## Records supplied
*** Begin section ***

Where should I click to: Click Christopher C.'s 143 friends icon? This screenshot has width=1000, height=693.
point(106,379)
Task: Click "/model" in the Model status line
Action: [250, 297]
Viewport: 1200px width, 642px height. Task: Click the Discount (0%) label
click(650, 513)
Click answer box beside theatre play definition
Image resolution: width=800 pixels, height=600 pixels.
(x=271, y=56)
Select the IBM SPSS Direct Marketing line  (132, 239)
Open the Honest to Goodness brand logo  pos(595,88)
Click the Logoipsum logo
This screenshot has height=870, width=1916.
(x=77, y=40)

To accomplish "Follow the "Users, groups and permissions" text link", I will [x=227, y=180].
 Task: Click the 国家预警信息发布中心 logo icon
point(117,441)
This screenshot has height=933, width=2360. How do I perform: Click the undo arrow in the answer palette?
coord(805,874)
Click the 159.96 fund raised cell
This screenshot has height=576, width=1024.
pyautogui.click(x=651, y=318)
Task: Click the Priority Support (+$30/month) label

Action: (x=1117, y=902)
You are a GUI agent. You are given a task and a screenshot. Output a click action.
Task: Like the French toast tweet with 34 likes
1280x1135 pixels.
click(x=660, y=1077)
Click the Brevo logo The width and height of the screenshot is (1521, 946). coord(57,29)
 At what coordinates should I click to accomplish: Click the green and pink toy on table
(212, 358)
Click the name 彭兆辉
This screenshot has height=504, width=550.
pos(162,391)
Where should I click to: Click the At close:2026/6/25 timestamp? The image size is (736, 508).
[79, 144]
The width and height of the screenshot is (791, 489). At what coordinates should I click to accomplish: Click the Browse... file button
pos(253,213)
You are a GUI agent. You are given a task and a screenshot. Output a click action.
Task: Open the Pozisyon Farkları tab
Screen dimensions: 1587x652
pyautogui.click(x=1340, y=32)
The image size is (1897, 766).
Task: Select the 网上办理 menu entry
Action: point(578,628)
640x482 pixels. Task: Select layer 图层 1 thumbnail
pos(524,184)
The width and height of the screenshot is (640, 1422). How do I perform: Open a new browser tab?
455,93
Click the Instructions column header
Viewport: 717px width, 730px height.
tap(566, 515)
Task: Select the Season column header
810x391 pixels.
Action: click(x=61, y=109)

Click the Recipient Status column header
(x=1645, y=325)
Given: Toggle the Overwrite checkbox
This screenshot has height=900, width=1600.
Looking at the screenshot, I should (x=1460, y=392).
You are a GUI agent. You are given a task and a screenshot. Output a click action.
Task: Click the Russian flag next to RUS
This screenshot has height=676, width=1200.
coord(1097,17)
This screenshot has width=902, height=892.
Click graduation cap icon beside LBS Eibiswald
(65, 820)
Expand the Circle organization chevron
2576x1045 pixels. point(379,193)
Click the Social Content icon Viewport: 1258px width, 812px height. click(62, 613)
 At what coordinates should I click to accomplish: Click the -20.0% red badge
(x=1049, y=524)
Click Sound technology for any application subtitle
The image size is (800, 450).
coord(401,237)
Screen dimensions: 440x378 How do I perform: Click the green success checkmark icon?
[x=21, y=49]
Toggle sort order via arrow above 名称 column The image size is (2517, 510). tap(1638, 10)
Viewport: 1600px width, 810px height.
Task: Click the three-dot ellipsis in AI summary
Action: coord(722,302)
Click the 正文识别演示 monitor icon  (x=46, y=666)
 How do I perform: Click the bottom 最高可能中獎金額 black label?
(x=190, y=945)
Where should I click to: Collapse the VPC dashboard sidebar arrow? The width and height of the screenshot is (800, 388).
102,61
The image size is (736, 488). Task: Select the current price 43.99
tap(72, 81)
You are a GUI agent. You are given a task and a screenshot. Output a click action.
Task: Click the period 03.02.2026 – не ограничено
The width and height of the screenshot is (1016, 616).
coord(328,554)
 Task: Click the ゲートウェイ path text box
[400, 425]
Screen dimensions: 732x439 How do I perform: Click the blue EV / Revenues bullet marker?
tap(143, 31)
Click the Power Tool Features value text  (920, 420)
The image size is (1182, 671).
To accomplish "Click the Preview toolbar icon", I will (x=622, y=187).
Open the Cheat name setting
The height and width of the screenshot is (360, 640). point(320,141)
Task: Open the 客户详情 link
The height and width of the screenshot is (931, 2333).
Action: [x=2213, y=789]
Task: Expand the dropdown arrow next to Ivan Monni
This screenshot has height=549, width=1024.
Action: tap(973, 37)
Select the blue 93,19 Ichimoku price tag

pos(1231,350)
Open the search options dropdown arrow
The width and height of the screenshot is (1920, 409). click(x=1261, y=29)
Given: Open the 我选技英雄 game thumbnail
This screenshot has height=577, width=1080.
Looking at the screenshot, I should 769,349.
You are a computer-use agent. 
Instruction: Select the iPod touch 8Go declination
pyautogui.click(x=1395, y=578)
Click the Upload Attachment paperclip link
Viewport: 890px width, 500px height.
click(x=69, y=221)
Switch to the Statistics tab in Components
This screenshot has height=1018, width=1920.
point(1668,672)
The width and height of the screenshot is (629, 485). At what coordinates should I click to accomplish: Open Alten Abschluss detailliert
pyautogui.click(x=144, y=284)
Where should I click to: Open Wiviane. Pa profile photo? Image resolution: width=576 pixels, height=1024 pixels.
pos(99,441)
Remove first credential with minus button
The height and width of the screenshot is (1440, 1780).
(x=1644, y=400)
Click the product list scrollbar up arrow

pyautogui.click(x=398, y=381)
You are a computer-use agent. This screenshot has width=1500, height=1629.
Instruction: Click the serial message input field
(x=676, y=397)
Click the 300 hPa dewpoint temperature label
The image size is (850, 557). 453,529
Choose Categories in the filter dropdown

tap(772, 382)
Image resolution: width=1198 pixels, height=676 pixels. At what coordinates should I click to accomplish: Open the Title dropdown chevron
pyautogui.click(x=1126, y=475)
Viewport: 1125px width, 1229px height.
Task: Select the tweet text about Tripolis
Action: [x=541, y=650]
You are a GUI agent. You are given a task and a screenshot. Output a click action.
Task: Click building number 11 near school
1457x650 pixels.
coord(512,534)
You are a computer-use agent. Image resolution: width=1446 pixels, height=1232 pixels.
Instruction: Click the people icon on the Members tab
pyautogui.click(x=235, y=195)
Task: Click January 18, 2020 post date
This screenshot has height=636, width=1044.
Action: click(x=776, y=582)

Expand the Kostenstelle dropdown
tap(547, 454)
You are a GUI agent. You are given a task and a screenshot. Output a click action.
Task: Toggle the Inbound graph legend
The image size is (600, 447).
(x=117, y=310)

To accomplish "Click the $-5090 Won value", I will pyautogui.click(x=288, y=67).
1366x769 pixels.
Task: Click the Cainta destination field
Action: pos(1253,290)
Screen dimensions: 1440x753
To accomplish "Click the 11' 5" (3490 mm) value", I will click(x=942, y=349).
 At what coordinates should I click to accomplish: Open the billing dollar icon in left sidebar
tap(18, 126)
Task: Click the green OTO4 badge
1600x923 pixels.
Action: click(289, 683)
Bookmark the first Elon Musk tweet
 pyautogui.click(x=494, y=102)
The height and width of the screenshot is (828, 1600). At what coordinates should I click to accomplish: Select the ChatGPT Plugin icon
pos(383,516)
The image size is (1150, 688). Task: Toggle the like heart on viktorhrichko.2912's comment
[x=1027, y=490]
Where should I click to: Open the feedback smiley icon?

*** End section ***

## What you have to do
Once the line with "Task: Select the Season column header" is found in the records above, print exactly that line and every line after it through the line with "Click the Social".

## Response to this exercise
Task: Select the Season column header
810x391 pixels.
Action: click(x=61, y=109)

Click the Recipient Status column header
(x=1645, y=325)
Given: Toggle the Overwrite checkbox
This screenshot has height=900, width=1600.
Looking at the screenshot, I should (x=1460, y=392).
You are a GUI agent. You are given a task and a screenshot. Output a click action.
Task: Click the Russian flag next to RUS
This screenshot has height=676, width=1200.
coord(1097,17)
This screenshot has width=902, height=892.
Click graduation cap icon beside LBS Eibiswald
(65, 820)
Expand the Circle organization chevron
2576x1045 pixels. point(379,193)
Click the Social Content icon Viewport: 1258px width, 812px height. click(62, 613)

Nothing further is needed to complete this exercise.